PROVIDED DATA:
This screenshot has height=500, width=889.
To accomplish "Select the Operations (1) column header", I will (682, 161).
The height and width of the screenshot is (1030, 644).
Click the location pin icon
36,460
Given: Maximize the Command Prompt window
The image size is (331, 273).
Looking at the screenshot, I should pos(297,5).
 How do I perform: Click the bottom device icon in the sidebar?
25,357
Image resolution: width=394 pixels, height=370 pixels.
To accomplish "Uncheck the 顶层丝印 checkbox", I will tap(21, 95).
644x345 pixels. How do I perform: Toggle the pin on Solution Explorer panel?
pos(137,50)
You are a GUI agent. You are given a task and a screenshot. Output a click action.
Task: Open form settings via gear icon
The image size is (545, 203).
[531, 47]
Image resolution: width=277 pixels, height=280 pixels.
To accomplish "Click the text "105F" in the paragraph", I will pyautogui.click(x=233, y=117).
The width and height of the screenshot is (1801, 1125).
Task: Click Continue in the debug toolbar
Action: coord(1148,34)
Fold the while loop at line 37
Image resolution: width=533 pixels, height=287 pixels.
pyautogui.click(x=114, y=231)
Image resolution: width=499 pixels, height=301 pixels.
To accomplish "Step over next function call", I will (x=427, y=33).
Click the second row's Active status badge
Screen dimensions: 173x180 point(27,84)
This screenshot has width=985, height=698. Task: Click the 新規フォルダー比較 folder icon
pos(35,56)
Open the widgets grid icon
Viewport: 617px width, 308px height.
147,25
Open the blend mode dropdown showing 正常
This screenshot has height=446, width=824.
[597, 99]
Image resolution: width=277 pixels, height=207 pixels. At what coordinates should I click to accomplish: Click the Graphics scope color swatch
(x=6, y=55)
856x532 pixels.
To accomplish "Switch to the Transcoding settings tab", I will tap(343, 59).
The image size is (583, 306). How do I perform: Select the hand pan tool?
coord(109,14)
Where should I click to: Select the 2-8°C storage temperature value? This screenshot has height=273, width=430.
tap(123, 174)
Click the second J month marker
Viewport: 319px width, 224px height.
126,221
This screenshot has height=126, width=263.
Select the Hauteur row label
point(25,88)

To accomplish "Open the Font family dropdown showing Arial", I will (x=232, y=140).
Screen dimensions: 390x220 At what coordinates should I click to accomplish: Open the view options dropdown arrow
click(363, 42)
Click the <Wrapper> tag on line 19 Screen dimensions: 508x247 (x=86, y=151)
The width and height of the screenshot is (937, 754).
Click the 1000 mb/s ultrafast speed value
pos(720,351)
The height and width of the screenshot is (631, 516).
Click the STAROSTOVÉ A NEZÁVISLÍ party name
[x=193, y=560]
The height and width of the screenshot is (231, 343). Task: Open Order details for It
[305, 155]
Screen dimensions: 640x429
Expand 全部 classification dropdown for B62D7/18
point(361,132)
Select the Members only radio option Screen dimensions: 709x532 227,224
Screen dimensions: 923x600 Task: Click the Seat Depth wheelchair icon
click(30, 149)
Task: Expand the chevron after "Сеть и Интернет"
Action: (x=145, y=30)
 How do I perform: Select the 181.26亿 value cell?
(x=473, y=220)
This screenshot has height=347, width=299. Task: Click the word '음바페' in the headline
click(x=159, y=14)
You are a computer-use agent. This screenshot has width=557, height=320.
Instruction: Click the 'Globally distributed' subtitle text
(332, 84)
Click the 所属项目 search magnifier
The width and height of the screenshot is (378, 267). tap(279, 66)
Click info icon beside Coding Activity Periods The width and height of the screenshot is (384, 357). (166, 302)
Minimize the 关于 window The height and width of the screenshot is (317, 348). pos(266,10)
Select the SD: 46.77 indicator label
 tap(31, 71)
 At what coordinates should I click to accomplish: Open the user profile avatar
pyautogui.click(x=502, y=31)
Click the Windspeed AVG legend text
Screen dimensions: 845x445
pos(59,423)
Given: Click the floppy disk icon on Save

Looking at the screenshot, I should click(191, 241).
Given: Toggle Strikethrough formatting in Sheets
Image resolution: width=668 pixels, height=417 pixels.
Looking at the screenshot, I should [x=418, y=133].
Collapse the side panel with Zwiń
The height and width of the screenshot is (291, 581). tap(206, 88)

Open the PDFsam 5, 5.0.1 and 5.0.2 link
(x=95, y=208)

YOUR ASSIGNMENT:
Transcribe the records above exactly, from the opening line down to and including the line with "Fold the while loop at line 37".

RESULT OF THIS EXERCISE:
This screenshot has height=500, width=889.
To accomplish "Select the Operations (1) column header", I will (682, 161).
The height and width of the screenshot is (1030, 644).
Click the location pin icon
36,460
Given: Maximize the Command Prompt window
The image size is (331, 273).
Looking at the screenshot, I should pos(297,5).
 How do I perform: Click the bottom device icon in the sidebar?
25,357
Image resolution: width=394 pixels, height=370 pixels.
To accomplish "Uncheck the 顶层丝印 checkbox", I will tap(21, 95).
644x345 pixels. How do I perform: Toggle the pin on Solution Explorer panel?
pos(137,50)
You are a GUI agent. You are given a task and a screenshot. Output a click action.
Task: Open form settings via gear icon
The image size is (545, 203).
[531, 47]
Image resolution: width=277 pixels, height=280 pixels.
To accomplish "Click the text "105F" in the paragraph", I will pyautogui.click(x=233, y=117).
The width and height of the screenshot is (1801, 1125).
Task: Click Continue in the debug toolbar
Action: coord(1148,34)
Fold the while loop at line 37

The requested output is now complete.